At approximately 2:50 p.m. today, two incarcerated men attacked Rodriguez with an inmate-made weapon on a maximum-security general population yard. An ambulance was summoned; however, a paramedic pronounced Rodriguez deceased at 3:23 p.m. The Sacramento County Coroner will determine Rodriguez’s official cause of death.
Correctional officers recovered two inmate-made weapons. The Office of the Inspector General was notified.
Rodriguez, 36, was admitted from San Bernardino County on Oct. 14, 2015, to serve nine years for carjacking. While incarcerated, he was sentenced in Los Angeles County on March 9, 2018, to serve life with the possibility of parole for attempted first-degree murder with enhancements for the intentional discharge of a firearm causing great bodily injury/death, use of a firearm and discharge of a firearm. On May 29, 2019, Rodriguez received a life-without-parole sentence from Los Angeles County for kidnap for ransom/extortion where the victim was killed. He also received life sentences for mayhem, extortion by means of force/threats with enhancements for inflicting great bodily injury.
Institution investigators have identified two alleged suspects: Selso E. Orozco Jr. and Mike A. Calderon.

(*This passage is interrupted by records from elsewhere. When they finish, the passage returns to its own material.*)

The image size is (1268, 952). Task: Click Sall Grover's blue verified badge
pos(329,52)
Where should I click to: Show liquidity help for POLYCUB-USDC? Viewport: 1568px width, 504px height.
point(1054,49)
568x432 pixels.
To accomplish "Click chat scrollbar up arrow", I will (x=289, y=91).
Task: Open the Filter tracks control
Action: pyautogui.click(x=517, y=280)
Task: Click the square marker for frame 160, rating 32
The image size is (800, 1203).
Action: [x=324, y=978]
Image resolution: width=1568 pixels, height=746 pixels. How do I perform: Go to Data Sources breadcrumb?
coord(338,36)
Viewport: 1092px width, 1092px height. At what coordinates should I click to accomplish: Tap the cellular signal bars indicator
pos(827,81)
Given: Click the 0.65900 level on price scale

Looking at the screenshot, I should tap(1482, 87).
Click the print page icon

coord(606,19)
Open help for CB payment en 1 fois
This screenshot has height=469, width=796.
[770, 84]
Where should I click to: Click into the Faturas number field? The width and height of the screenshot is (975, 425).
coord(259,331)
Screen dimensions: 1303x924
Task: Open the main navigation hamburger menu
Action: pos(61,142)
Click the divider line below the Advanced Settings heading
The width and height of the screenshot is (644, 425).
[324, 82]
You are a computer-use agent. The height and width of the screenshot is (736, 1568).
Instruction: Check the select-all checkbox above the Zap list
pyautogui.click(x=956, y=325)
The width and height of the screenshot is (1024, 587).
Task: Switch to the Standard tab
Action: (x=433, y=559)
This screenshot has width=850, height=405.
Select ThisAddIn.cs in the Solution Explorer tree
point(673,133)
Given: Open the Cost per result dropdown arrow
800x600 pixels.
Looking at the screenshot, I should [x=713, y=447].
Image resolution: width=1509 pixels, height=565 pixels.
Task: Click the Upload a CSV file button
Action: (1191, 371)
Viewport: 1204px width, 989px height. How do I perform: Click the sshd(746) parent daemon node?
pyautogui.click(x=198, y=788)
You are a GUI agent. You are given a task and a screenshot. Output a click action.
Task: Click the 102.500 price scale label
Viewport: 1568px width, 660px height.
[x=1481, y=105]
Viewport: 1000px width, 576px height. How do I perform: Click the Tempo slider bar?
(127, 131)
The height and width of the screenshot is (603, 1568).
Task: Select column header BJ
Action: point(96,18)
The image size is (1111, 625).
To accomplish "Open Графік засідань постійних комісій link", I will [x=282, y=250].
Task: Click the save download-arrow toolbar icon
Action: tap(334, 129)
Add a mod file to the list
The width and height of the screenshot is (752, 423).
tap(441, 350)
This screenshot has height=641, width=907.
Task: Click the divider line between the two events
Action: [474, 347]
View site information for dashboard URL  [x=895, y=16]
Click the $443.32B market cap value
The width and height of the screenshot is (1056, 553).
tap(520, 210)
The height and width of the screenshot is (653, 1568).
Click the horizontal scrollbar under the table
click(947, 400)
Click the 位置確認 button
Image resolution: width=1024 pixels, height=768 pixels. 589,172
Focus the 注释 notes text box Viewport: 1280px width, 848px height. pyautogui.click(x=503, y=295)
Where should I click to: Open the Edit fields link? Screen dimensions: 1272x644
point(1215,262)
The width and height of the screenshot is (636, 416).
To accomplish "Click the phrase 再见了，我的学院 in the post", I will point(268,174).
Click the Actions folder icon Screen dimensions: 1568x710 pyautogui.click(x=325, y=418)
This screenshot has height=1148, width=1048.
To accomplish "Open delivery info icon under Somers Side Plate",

Orozco, 41, was admitted from Sonoma County on Oct. 15, 2019, to serve 23 years for first-degree robbery with the use of a firearm, second-degree robbery with the use of a firearm, abusing/endangering the health of a child with an enhancement for use of a firearm, possessing/owning a firearm by a felon or addict, and possession of ammunition by a prohibited person.
Calderon, 36, was admitted from Los Angeles County on Dec. 2, 2016, to serve life without parole for first-degree murder and enhancements for the intentional discharge of a firearm causing great bodily injury/death and personal use of a dangerous or deadly weapon.
Activated in 1986, CSP-SAC is a high-security prison in Folsom that houses 1,940 incarcerated people and employs about 1,700 people. The institution houses those serving long-term sentences, those requiring specialized mental health programming, and incarcerated people with high-risk medical concerns. The institution also provides work, career technical education, academic, self-help, art, religious and other rehabilitative programs.